§ **Assignment**:
Copy the lines of the data below exactly, starting at the first and stopping after the line that contains "The image size is (306, 260)."; include no pictures.

§ **Given information**:
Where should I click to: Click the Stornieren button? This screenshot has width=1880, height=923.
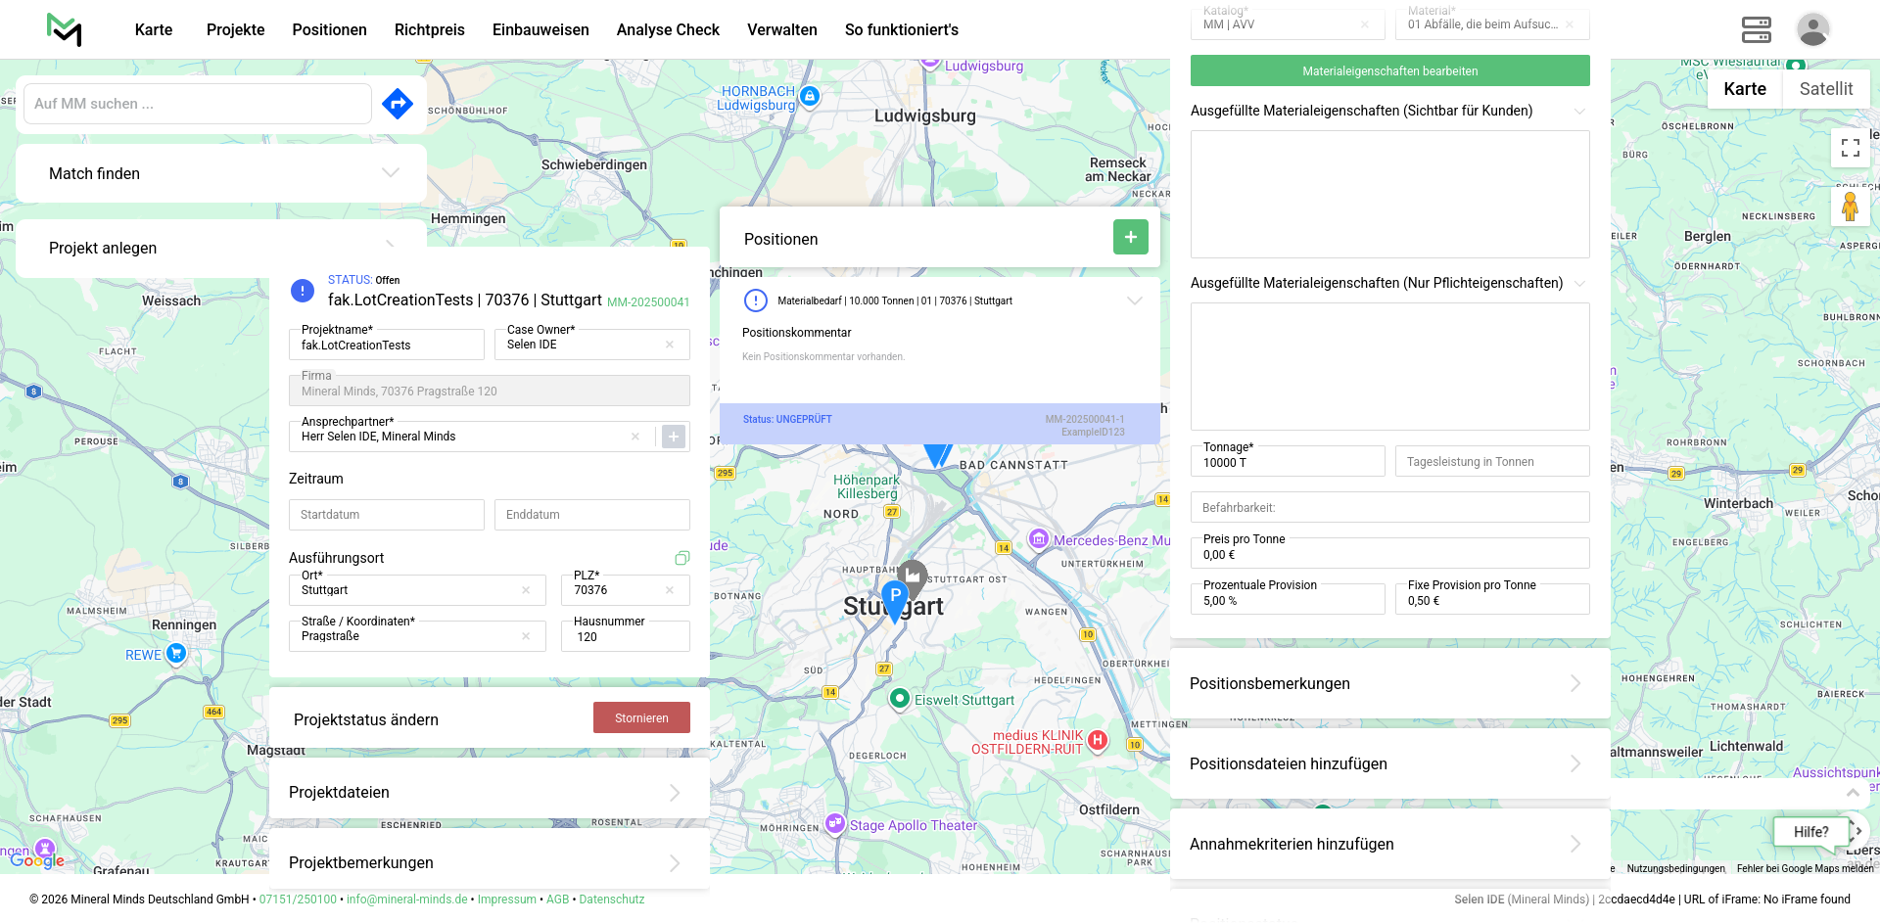641,717
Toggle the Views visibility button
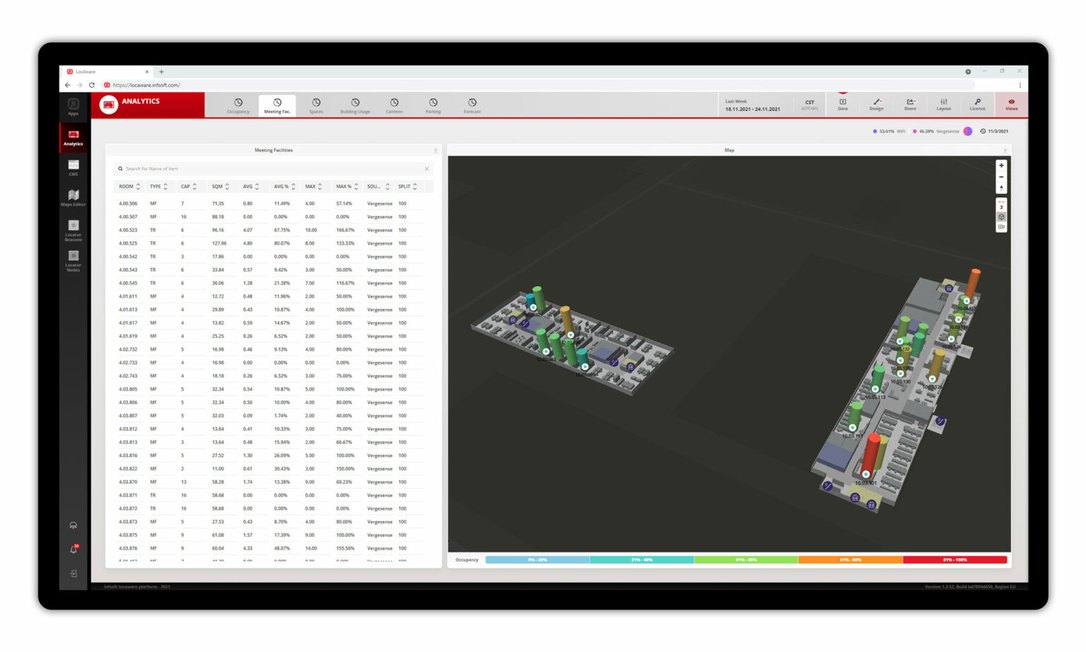This screenshot has height=652, width=1086. tap(1011, 104)
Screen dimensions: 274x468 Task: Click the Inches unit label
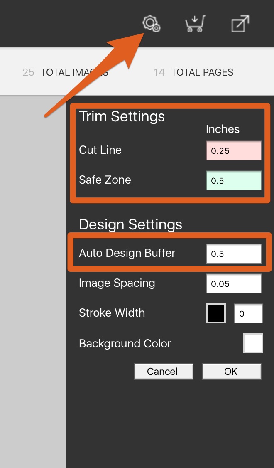223,129
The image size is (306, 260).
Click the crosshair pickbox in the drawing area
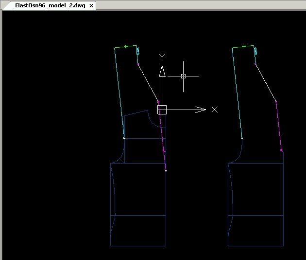tap(183, 76)
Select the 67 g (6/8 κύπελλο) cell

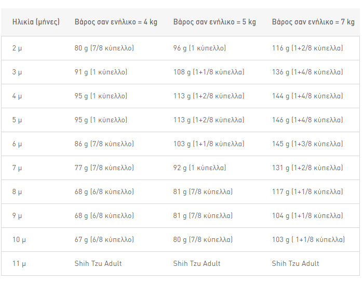tap(104, 239)
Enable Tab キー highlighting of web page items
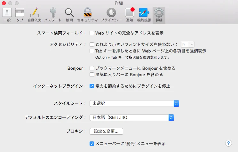This screenshot has height=152, width=238. coord(92,51)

§ **Problem solution**:
Where should I click to: Click the Stornieren button? This screenshot has width=1880, height=923.
641,717
Toggle the Views visibility button
This screenshot has height=652, width=1086. tap(1011, 104)
Screen dimensions: 274x468 Task: Click the Inches unit label
223,129
The image size is (306, 260).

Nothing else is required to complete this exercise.